Dataset records section start

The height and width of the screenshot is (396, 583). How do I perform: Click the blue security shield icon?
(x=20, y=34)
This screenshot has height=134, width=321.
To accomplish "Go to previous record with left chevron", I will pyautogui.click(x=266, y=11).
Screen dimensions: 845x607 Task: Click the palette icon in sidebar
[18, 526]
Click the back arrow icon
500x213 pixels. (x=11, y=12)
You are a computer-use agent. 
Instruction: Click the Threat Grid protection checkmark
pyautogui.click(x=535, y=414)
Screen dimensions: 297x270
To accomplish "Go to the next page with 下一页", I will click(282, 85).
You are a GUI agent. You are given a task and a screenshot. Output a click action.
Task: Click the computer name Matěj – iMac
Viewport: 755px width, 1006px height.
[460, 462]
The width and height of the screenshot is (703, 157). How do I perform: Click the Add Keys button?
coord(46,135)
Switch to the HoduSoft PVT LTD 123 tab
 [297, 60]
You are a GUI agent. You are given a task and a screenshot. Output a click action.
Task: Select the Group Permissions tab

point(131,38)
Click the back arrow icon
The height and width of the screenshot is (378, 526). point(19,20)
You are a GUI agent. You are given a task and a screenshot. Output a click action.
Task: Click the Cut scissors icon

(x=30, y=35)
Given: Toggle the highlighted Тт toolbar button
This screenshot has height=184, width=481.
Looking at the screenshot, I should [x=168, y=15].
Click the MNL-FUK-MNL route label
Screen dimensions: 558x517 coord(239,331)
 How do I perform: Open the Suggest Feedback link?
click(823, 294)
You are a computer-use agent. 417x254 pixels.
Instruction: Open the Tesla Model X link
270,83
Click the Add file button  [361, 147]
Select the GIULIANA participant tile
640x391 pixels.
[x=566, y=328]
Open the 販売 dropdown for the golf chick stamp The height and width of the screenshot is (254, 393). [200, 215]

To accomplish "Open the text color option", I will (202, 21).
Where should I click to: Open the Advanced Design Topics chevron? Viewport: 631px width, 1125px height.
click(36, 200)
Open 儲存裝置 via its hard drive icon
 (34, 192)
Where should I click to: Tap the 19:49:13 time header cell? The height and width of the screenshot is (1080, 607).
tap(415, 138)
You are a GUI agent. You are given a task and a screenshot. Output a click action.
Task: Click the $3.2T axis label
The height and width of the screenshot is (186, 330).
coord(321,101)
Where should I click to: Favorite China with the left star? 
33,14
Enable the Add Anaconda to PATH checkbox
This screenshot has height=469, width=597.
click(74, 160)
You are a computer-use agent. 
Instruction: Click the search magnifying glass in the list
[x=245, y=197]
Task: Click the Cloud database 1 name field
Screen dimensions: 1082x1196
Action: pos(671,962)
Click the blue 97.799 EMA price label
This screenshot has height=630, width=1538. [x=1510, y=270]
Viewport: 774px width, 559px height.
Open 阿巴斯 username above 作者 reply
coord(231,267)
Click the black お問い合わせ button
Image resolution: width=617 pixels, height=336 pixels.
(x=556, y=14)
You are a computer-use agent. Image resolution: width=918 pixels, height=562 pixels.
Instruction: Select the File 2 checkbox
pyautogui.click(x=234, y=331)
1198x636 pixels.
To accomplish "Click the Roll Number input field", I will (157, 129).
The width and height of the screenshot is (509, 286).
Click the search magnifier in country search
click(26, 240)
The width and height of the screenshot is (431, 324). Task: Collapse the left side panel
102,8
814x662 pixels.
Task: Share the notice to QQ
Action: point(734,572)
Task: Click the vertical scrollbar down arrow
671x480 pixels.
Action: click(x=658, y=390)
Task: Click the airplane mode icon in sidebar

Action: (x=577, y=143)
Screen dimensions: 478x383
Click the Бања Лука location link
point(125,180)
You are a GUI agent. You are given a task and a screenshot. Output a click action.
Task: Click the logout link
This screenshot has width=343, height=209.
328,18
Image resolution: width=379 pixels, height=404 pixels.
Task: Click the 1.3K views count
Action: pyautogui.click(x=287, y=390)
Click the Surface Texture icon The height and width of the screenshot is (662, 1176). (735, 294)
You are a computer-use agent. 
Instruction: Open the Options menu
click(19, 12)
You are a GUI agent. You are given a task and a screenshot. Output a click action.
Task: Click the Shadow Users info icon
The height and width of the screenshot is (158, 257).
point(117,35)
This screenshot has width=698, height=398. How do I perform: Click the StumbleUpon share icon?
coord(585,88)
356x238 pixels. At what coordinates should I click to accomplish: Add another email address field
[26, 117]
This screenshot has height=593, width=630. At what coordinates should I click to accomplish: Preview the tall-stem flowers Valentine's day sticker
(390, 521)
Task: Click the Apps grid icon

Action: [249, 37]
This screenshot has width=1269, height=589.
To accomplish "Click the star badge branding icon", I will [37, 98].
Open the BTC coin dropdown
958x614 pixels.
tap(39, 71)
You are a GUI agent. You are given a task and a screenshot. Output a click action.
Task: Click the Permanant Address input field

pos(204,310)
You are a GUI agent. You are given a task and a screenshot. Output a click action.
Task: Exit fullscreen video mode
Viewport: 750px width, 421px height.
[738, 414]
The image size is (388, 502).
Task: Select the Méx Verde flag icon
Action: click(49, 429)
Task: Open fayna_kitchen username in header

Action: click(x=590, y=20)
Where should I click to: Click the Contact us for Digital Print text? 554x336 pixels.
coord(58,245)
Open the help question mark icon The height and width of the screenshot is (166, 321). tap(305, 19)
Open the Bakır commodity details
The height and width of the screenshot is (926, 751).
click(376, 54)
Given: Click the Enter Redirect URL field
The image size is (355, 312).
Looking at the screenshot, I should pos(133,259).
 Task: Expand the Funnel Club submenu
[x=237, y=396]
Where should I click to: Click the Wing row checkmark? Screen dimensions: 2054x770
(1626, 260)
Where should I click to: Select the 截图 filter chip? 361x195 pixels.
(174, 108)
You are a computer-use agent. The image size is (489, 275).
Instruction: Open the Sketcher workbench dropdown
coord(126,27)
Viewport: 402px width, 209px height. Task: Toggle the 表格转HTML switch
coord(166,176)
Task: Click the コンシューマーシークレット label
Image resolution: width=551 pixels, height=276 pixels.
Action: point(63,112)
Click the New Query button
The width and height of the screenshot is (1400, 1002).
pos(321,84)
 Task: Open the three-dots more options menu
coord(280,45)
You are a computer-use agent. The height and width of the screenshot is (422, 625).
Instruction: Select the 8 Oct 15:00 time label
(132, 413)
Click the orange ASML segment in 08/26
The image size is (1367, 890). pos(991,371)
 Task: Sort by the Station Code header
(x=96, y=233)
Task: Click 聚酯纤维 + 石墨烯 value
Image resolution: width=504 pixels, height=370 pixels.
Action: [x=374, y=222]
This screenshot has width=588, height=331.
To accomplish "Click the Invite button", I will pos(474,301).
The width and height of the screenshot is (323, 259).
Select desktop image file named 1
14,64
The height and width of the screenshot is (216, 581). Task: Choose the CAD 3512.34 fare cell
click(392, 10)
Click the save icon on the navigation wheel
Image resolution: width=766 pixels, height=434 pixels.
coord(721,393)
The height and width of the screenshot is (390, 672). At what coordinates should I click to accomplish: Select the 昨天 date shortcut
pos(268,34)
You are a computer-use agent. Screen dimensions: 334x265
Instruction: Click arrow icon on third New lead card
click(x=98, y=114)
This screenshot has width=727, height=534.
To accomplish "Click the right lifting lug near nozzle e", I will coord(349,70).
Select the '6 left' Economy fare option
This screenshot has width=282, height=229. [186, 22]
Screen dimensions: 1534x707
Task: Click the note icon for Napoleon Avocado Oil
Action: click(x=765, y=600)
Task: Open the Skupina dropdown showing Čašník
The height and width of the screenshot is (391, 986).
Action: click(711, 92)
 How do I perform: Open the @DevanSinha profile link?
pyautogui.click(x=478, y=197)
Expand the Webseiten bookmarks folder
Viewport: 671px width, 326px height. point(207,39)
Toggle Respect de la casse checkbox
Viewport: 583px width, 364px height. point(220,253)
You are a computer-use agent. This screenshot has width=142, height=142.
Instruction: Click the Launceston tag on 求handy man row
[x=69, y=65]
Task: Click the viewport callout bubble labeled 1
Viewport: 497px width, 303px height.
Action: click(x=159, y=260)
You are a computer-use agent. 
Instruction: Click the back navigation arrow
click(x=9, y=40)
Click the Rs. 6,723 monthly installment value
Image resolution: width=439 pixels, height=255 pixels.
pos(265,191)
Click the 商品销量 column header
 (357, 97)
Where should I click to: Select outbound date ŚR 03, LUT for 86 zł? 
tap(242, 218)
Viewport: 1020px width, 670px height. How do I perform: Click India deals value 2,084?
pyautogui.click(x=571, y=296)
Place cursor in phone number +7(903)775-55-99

Dataset records section end

Take from the material above the lines running from the one with "Task: Click the $3.2T axis label" through the one with "Task: Click the Cloud database 1 name field", and repeat them exactly, with nothing else.

Task: Click the $3.2T axis label
The height and width of the screenshot is (186, 330).
coord(321,101)
Where should I click to: Favorite China with the left star? 
33,14
Enable the Add Anaconda to PATH checkbox
This screenshot has height=469, width=597.
click(74, 160)
You are a computer-use agent. 
Instruction: Click the search magnifying glass in the list
[x=245, y=197]
Task: Click the Cloud database 1 name field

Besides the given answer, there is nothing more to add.